Beni etkileyen değil de üzerinde durmayı en çok sevdiğim diyelim. Yazarken en keyif aldığım tema kuşkusuz felsefi içerik. Çünkü sınırı yok, sınır tamamen kelime dağarcığınız kadar ve yazdığınız her kelime benliğinizin tam da içinden geliyor. Üstü kapalı anlatım da çokça yapıyorum, bazıları tamamen o şekilde beğendiğim için, bazıları ise bazı şeyleri pek açıkça söyleyemediğimiz için. Ama metafor ve analoji üzerine bazen fazla üstü kapalı anlatım yapabiliyorum, dinleyici tarafından anlamak neredeyse imkansız. Örneğin, Orbiting the Infinite Void şarkısı tamamen benim inanç konusundaki yolculuğumu anlatan bir şarkı. Bir boşluğun, yani nihilistik bir inançsızlığın etrafında dönüp durmak ve sonunda buna ulaştığımda yaşananlar vb. Bunu anlamak hakikaten çok zor, fakat bunu yapmak gerçekten hoşuma gidiyor diyebilirim.

Şarkıların konseptini belirlerken özellikle dikkat ettiğiniz unsurlar var mı?

Zaman zaman var.  Ama bu konseptler çoğu zaman açıkçası besteyi yapmaya başladığım zamanki ruh halime ve düşüncelerime göre şekilleniyor. Bu yüzden de dediğim gibi her zaman bir albüm konseptine sadık kalmadığım olabiliyor. Konsept belirlerken bir şeye dikkat ediyorsam bu da genelde yine benim o dönemde yapmak istediğim neyse onu yansıtması, daha ötesine gerek olduğunu düşünmedim hiç. Bir şeye benzeme, bir trendi takip etme, belli standartları tutturma, bazı hayatsız arkadaşlara göre “alt ligde oynamamak” gibi kaygılar olduğu sürece halihazırda birbirinin kopyası gibi duyulan ve içi bomboş içerik üreten metal gruplarından biri olmaya itilmek kaçınılmaz. Başarı ölçütüm bana hiçbir katkısı olmayacak yabancı bir label ile anlaşmak veya zamanımdan, enerjimden ve bütçemden çalacak konserlerin peşinde koşmak değil, hiçbir zaman olmadı. Tek başarı ölçütüm 10 yıldır olduğu gibi kendi tatminim. Bunu şarkıların konseptlerinde kısmen tutturduğum oldu, tekrar açıp dinlemeye dahi katlanamadığım şarkılar da oldu. Rafine, izole ve steril işlerin peşinde değilim kısacası.

Ohol Yeg

“Yaptığımız işin, gerçek anlamda, saf bir öz tatmin haricinde bir karşılığı yok Türkiye’de”

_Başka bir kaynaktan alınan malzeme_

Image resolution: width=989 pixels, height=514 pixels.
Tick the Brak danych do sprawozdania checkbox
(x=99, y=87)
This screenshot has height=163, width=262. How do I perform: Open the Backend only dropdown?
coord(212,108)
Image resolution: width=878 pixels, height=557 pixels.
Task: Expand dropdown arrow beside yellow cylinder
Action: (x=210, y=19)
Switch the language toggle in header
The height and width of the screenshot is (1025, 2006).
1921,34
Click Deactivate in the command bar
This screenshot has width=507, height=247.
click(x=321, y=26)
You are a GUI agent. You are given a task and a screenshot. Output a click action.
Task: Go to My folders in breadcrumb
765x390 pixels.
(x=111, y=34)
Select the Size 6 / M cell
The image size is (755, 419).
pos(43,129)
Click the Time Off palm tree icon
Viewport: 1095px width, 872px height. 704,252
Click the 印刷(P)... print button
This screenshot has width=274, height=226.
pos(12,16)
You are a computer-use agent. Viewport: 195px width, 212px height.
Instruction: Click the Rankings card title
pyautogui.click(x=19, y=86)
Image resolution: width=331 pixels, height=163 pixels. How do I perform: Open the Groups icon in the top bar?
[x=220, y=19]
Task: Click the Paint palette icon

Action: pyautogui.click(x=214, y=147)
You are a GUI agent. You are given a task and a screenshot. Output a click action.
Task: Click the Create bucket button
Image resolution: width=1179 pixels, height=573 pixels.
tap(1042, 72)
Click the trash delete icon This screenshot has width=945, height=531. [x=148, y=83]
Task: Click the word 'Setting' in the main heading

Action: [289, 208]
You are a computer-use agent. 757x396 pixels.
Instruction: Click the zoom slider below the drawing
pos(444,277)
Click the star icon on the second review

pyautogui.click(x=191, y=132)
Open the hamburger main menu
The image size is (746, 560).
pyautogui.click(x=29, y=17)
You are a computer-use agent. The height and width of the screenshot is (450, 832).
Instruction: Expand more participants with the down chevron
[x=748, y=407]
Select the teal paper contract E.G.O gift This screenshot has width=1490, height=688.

Türkiye’de black metal yapmanın kendine has zorlukları olduğunu düşünüyor musunuz?

Kim düşünmez ki. Yaptığımız işin, gerçek anlamda, saf bir öz tatmin haricinde bir karşılığı yok Türkiye’de. Evet, bence yeni nesilde daha yaygın görmeye başladık dinleyici artışını. Ama hala en çok dinlenenimiz bile ne başarabiliyor, kaç kişiye ulaşıyor? Konser vermeyi seven gruplar için ise bir başka zorluk var. Zaten bir avuç insanın olduğu şu scene’de lobicilik faaliyetleri ve başka şaibeli bağlantılar yoluyla her yabancı grubun altında olmayı amaç edinmiş gruplar herkesin önünü tıkamayı başarıyor. Organizatörler ve birilerinin “abileri” ise zaten oldukça sayılı ve tüm kararları en iyi yağ çekenlerden yana kullanıyorlar maalesef. Dolayısıyla, pasta oldukça küçük ve hayatını bu pastayı saklamaya adayanlar yüzünden maalesef bir şeylerin ilerlediğini düşünmüyorum.  Ekipman, stüdyo, davulcu, metal gruplarına açık konser alanlarına erişimin oldukça kısıtlı olması da cabası. Konser vermeyi seven gruplar için dedim, zira ben konser vermekten pek haz etmiyorum, efor ve getiri dengesindeki karşılığını ödüllendirici bulmuyorum. Önüme çok iyi bir fırsat çıkmadıkça genelde olumsuz yaklaşıyorum ister istemez.

Bunun üstüne sosyopolitik iklim “sustukça sıra acaba ne zaman bize gelecek” diye düşündürüyor sürekli insanı ve alternatif çözümler bulmaya itiyor. Bu politize ve polarize olmuş toplum hakkındaki şikayetlerimizi bile dile getirmekten çekinecek noktaya getirdiler tüm sanat icra eden kişileri maalesef.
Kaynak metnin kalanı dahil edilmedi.